WHAT YOU ARE ASKED TO DO
In the records below, the part to copy starts at the line containing "Where should I" and goes to the last line; output it exactly, without pictures.

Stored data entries
┄┄┄┄┄┄┄┄┄┄

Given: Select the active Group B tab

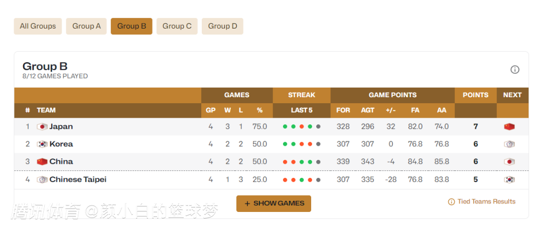Looking at the screenshot, I should coord(131,26).
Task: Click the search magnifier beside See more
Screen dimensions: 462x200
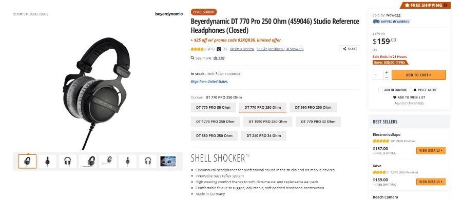Action: (x=193, y=58)
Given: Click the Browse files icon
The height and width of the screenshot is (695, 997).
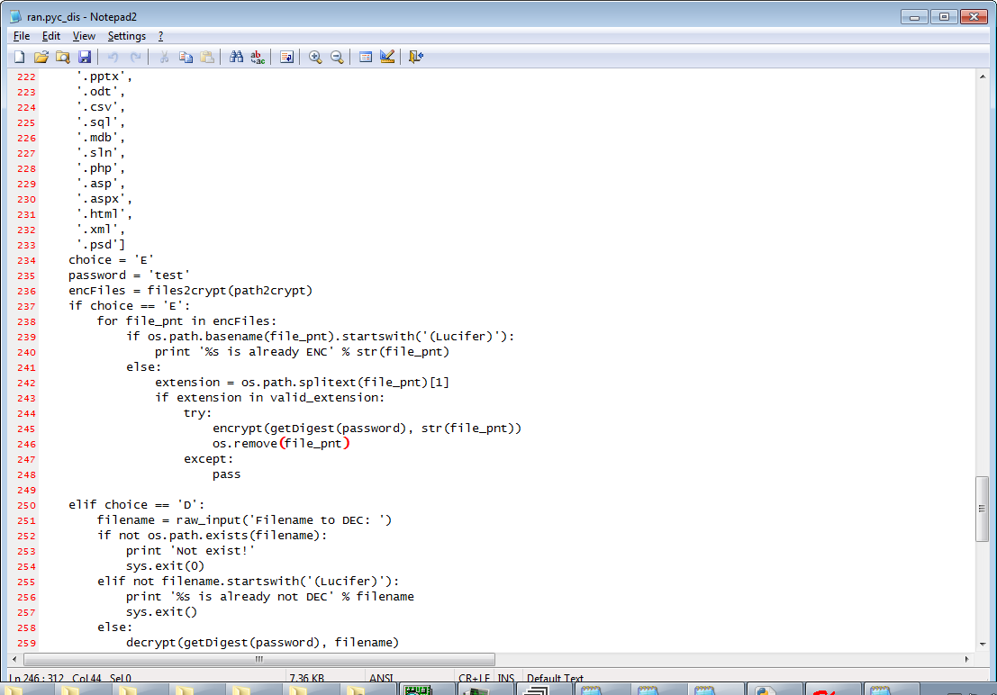Looking at the screenshot, I should point(62,57).
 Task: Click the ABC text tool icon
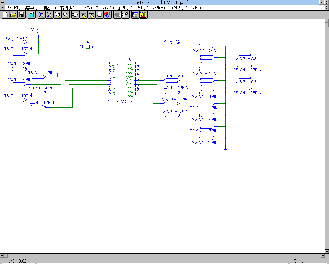tap(107, 15)
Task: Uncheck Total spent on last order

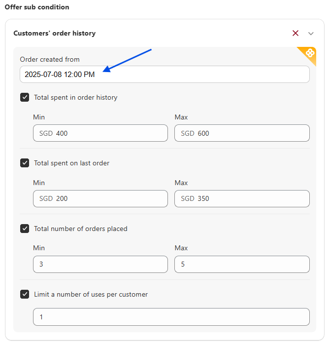Action: tap(25, 163)
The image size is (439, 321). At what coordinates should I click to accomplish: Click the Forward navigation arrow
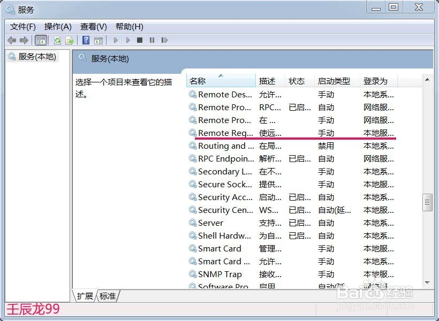(24, 40)

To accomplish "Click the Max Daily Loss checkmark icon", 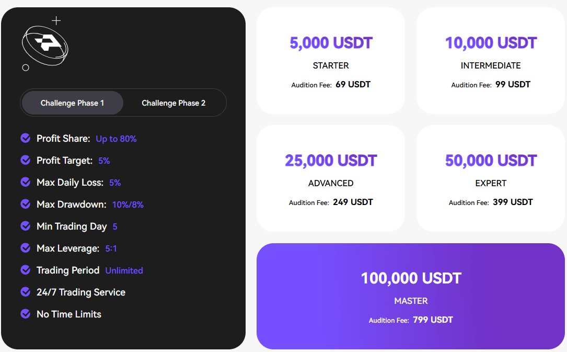I will (x=25, y=182).
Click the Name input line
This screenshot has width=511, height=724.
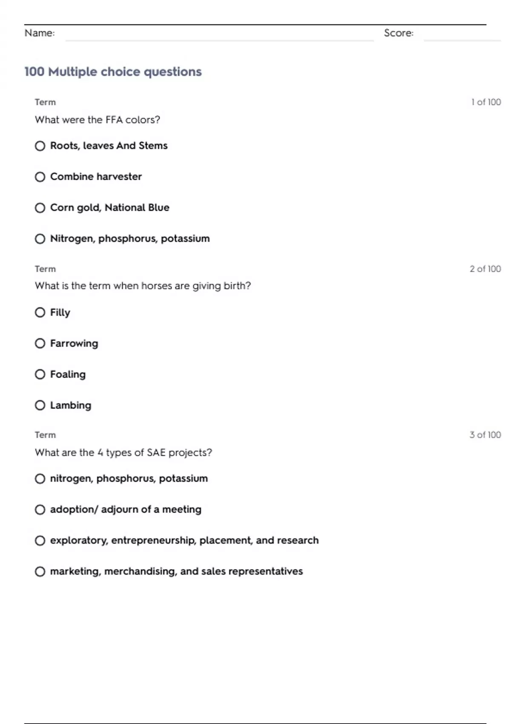click(219, 35)
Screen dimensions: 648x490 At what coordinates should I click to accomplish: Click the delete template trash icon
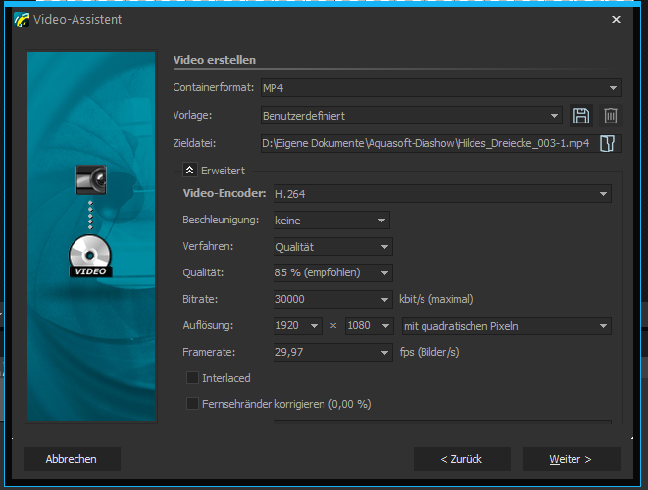[610, 116]
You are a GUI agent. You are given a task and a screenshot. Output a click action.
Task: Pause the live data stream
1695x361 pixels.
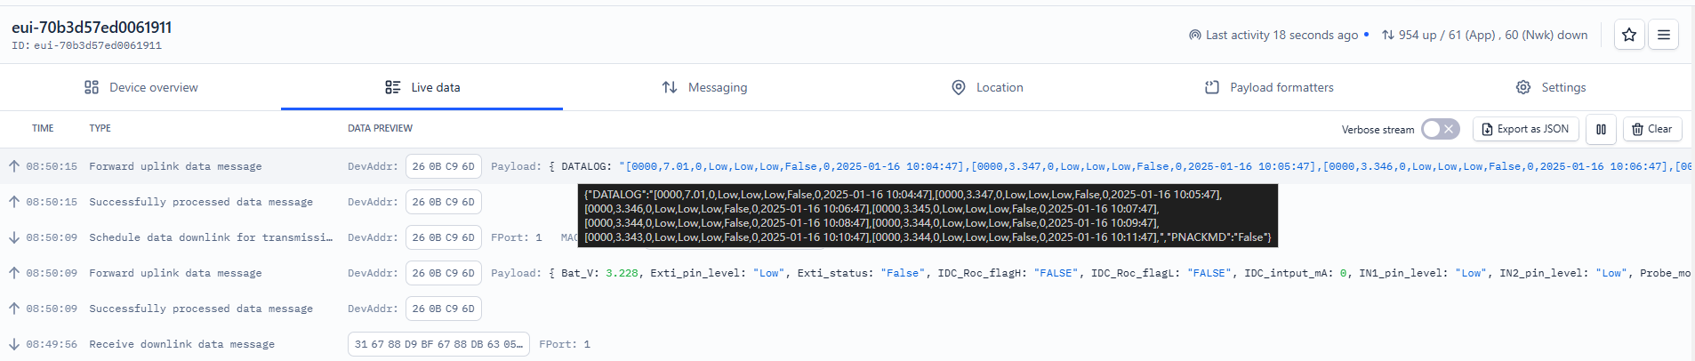pos(1601,129)

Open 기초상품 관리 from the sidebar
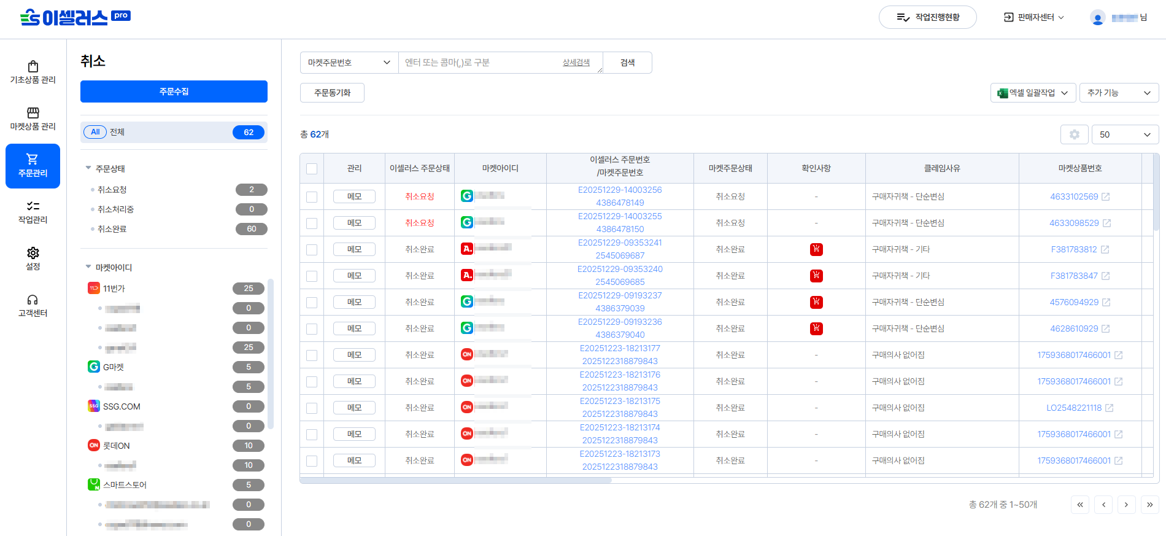click(33, 72)
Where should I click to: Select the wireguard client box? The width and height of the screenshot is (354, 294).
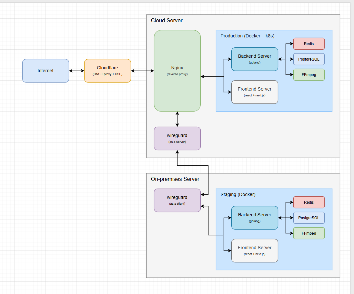(x=177, y=200)
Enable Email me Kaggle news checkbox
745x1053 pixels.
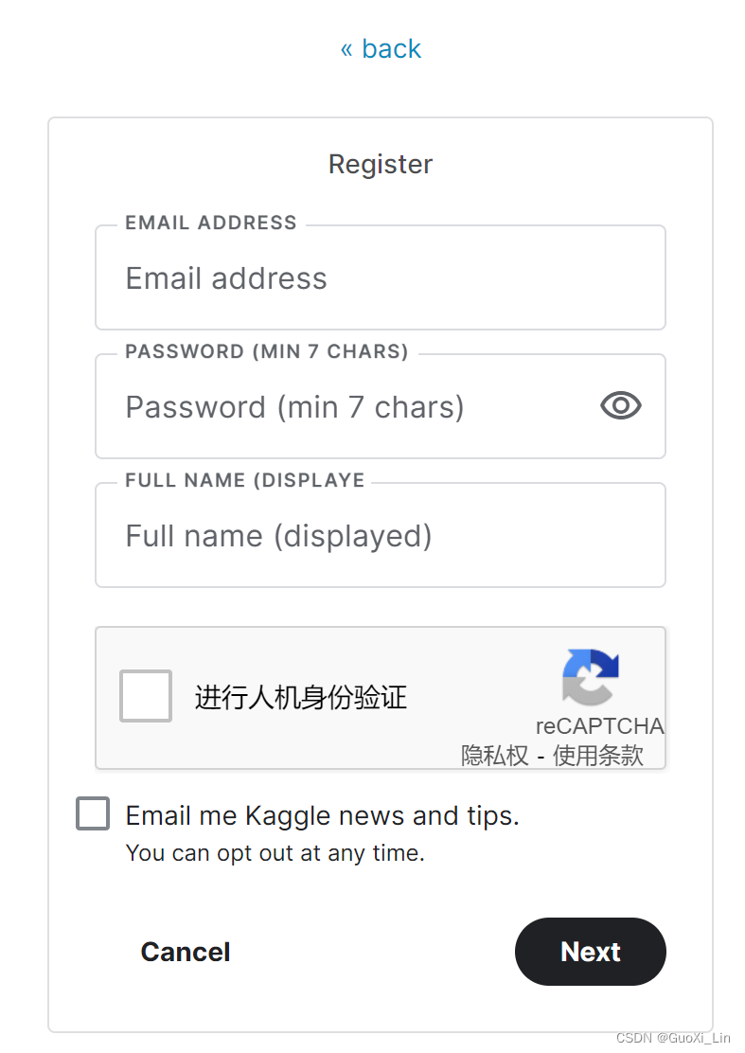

┄┄┄┄┄┄┄┄┄┄

OUTPUT FOR THIS EXERCISE
Where should I click to: Select the wireguard client box? The width and height of the screenshot is (354, 294).
(x=177, y=200)
Enable Email me Kaggle news checkbox
745x1053 pixels.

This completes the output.